Monsieur Mbaye est d’avis que «la crise qui sévissait au Sénégal en 1994 est la résultante d’un fiasco politique qui n’a épargné aucun secteur de la vie nationale. Au plan politique d’abord, depuis près d’une décennie, le refus obstiné d’envisager l’alternance avait installé le Sénégal dans un cycle ininterrompu de contentieux électoraux. Au plan socio-économique, l’échec était patent. L’adoption le 16 août 1993 d’un plan d’urgence qui prétendait redresser la banqueroute, imposait aux travailleurs et citoyens des sacrifices autrement plus insupportables.
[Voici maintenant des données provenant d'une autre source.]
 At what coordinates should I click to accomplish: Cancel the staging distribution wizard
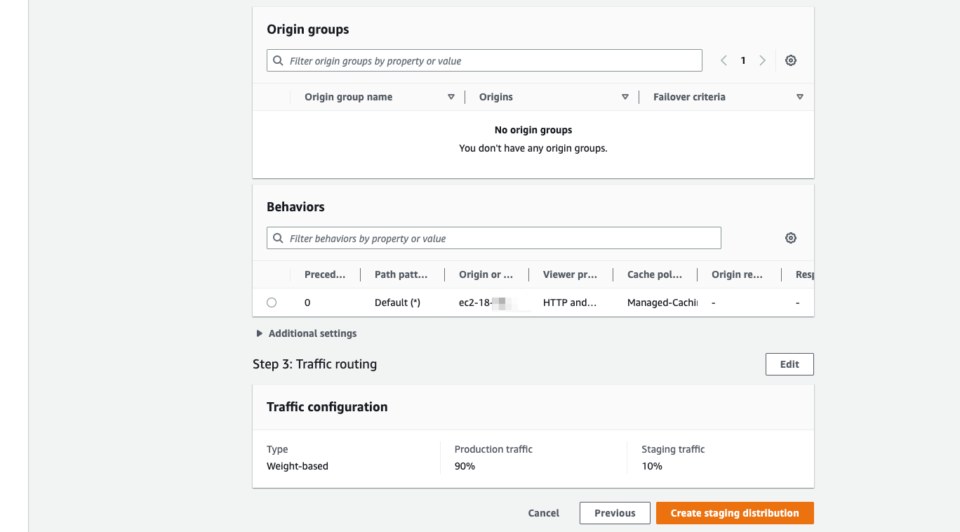pyautogui.click(x=543, y=513)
Au plan éducatif, la démission notable des pouvoirs publics achève de désintégrer un système qui ne saurait remettre en état, les dernières concertations sur l’enseignement supérieur. A cela venait s’ajouter l’arrestation puis l’inculpation du leader d’un si important mouvement de jeunesse, en l’occurrence Serigne Moustapha Sy».

Il ajoute que «l’appel à un dialogue entre différents acteurs de notre devenir collectif lancé par El Hadj Abdou Aziz Sy n’a pas connu les résultats escomptés. Tout laissait croire que l’Etat s’employait à créer un embrassement généralisé sans se préoccuper outre mesure des implications sociales graves qui risquaient d’en découler. Et comme pour refuser la fatalité d’une déliquescence à laquelle il n’a nullement participé, le syndicat des travailleurs avait conduit trois grèves générales en vue de défendre ses intérêts fondamentaux».

Serigne Moustapha Sy arrêté le 30 octobre 1993

Tous ces facteurs dira-t-il «vont concourir tant soit peu à l’organisation d’un meeting sous l’initiative de la Coordination des forces démocratiques (Cfd), le 14 février 1994. Présidé par les ténors de l’opposition à l’époque, à savoir Me Wade et Landing Savané, le meeting connut la participation des Moustarchidines membres de la Cfd. A la fin de sa communication au meeting, le secrétaire général du Pds, comme pour satisfaire la demande de la masse, laissa entendre : ‘Vous voulez marcher, eh bien marchez’. La marche sur les grandes avenues de la capitale dakaroise va dégénérer en une manifestation tragique ; six policiers ont perdu la vie, avec des blessés du côté des manifestants. Plus de 150 membres du Mouvement des Moustarchidines sont arrêtés de même que des membres des partis de l’opposition qui vont rejoindre leur leader en prison. Ces Moustarchidines et Moustarchidates seront incarcérés dans les prisons de Dakar et Rufisque où ils vont rester des mois avant de bénéficier d’un non-lieu. L’un d’eux d’ailleurs succomba à la torture dans les locaux de la police. Il s’agit de Lamine Samb, membre de la section de Niarry Taly à Dakar. Le même jour, le ministre de l’Intérieur, à l’époque M. Djibo Kâ, -décédé récemment- par une déclaration télévisée annonce par décret numéro 001123 du 17 février 94 l’interdiction sur tout le territoire national des activités du Mouvement des Moustarchidines.

Dans son ouvrage, Par devoir et par amitié, publié en 2001 à la page 175 aux éditions Le Rocher, Habib Thiam écrit : ’Le mercredi 16 février 94, en plein mois de Ramadan, fut une journée de tentative de création par un parti de l’opposition, le Pds, notamment s’appuyant sur le mouvement religieux islamisant des Moustarchidines wal Moustarchidates dirigé par Moustapha Sy, d’une situation insurrectionnelle et terroriste… Moustapha Sy et d’autres furent appréhendés et mis en prison. Il devait bien plus tard, après jugement, être gracié par le président Abdou Diouf’. A travers ce passage, l’auteur Habib Thiam qui déclare avoir glané toutes les informations relatives à cet événement en voulant établir un rapport de causalité entre les événements du 16 février et l’arrestation de Serigne Moustapha Sy, a commis une erreur de jugement. En réalité, Serigne Moustapha Sy a été arrêté 30 octobre 1993, suite à sa sortie contre le régime socialiste dont il disait qu’il souffrait de trois crises : ‘crise de compétence, crise de confiance et crise d’autorité’. C’est du fond de sa cellule de prison donc que Serigne Moustapha Sy a appris l’événement qui a été l’une des affaires politico-judiciaires les plus médiatisées de l’histoire politique du Sénégal».